## TEXT EXCERPT
++++
I should know soon enough.   I've just bought it today.  Too soon to say how good or not it is yet.  will let you know


----------



## Replytoken (May 10, 2015)

[email protected] said:


> I should know soon enough.   I've just bought it today.  Too soon to say how good or not it is yet.  will let you know



Hope it is everything you want and more!

Good luck,

--Ken


----------



## PeteNZ (May 26, 2015)

[email protected] said:


> I should know soon enough.   I've just bought it today.  Too soon to say how good or not it is yet.  will let you know



How has the x360 been for you? Looking at ordering one myself.


----------



## [email protected] (May 26, 2015)

PeteNZ said:


> How has the x360 been for you? Looking at ordering one myself.



Have the x360 a couple of weeks now.  Haven't had near enough time to use it as I intended, but so far I'm impressed.   I've loaded Lightroom 6 which I'm new to as I'd been using Photoshop elements 9 on my old machine.  Again, I need more time with Lightroom but as for the machine itself i find it very fast, a really nice screen, it starts quickly, it looks really cool.   Sometimes the trackpad doesn't react as i intend but I think that could be as much due to my ineptitude as anything else.   I wouldn't be a tech head so maybe I'm not the best person to review it, but I have to say that so far I'm very happy with it. 
Hope this helps.


----------



## Replytoken (Jun 29, 2015)

Peter,

Any additional thoughts after having owned your new machine for a month?  I had a chance to try one out at a MS store for a few minutes and I liked what I saw.  I am probably going to upgrade my laptop in the near future, and this machine is at or near the top of the list, barring any serious flaws identified by current owners.

--Ken


----------



## [email protected] (Jun 30, 2015)

Replytoken said:


> Peter,
> 
> Any additional thoughts after having owned your new machine for a month?  I had a chance to try one out at a MS store for a few minutes and I liked what I saw.  I am probably going to upgrade my laptop in the near future, and this machine is at or near the top of the list, barring any serious flaws identified by current owners.
> 
> --Ken


Hi Ken,

As far as Lightroom is concerned I've found it's fine.  Now I'm not a professional photographer or techie, just an enthusiast.  The track pad does take a bit of getting used to.  Compared to the mac book pro trackpad it feels sort of 'loose'.  Sensitive maybe another description.
++++
## TASK INSTRUCTIONS
In the forum thread, what software did the new x360 owner use on the old machine before loading Lightroom 6?

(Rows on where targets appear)
++++
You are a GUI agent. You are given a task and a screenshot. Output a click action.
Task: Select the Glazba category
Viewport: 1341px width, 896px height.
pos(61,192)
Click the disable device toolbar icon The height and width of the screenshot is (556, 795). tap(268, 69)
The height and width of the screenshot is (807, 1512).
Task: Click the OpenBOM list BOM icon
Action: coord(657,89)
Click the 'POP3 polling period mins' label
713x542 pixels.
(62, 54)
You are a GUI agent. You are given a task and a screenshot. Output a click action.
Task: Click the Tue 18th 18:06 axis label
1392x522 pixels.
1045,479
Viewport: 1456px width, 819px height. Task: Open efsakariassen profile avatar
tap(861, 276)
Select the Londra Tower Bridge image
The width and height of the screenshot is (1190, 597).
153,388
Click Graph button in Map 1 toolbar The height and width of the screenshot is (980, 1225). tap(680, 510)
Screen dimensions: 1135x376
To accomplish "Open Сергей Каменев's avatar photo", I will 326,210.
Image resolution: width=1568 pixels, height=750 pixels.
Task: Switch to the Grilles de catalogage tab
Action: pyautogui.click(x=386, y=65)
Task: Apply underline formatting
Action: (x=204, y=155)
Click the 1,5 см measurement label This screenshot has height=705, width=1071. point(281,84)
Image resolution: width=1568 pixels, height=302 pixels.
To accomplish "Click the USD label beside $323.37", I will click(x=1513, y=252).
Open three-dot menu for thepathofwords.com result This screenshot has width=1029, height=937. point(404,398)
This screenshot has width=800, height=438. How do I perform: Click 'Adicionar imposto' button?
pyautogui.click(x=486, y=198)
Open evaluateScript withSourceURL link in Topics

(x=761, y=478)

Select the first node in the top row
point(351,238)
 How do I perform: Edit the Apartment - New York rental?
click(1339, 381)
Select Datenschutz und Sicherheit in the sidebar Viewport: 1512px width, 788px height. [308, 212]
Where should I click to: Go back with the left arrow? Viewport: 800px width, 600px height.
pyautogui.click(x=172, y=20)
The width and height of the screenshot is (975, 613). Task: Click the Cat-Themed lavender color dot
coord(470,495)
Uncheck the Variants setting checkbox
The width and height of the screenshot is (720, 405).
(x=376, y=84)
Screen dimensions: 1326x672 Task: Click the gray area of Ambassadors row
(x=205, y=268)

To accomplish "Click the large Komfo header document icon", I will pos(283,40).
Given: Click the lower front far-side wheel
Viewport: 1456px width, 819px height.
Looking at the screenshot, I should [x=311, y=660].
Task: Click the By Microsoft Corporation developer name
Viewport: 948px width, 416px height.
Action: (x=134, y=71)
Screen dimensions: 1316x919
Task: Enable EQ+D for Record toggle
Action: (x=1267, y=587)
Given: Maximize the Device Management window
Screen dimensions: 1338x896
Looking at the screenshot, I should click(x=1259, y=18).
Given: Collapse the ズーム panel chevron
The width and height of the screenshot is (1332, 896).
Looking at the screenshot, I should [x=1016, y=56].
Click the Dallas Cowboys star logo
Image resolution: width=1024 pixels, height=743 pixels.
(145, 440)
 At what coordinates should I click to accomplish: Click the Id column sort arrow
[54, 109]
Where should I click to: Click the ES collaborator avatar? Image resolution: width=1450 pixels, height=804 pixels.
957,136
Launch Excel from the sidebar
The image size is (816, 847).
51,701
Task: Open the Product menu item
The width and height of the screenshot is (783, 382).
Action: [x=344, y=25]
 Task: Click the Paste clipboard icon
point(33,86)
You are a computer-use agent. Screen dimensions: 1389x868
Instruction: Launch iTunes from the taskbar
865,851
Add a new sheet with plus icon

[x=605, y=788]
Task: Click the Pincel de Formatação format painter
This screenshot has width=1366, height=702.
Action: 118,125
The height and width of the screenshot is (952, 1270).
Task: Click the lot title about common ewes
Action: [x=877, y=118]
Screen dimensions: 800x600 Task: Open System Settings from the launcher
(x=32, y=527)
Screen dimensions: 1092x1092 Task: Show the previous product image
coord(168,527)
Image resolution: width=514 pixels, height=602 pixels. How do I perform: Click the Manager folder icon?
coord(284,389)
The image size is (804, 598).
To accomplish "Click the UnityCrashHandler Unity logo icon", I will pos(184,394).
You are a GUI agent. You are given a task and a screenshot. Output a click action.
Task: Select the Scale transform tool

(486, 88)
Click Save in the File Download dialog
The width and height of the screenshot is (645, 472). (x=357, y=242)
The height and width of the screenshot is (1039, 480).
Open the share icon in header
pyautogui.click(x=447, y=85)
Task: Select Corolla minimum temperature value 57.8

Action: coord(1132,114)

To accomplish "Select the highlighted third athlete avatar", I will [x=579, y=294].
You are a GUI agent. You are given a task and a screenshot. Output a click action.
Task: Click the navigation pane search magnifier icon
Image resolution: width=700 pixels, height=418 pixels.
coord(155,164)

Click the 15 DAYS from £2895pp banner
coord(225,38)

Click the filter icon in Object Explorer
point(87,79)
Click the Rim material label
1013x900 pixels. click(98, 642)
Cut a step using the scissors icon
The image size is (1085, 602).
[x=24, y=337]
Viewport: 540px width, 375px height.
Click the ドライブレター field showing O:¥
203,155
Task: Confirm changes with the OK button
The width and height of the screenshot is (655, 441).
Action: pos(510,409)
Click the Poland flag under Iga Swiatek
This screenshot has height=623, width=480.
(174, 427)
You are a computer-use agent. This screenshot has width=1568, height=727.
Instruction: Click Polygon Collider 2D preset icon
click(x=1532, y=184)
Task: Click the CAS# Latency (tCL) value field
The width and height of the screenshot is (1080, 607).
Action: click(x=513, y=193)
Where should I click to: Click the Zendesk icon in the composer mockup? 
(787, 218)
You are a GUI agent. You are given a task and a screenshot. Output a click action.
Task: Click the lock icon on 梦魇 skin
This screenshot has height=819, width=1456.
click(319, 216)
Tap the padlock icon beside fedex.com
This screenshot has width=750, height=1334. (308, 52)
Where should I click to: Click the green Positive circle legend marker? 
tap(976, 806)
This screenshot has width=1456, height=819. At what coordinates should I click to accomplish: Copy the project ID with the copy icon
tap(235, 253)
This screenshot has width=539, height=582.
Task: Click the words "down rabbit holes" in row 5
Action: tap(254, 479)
++++
## FULL RESPONSE
Photoshop Elements 9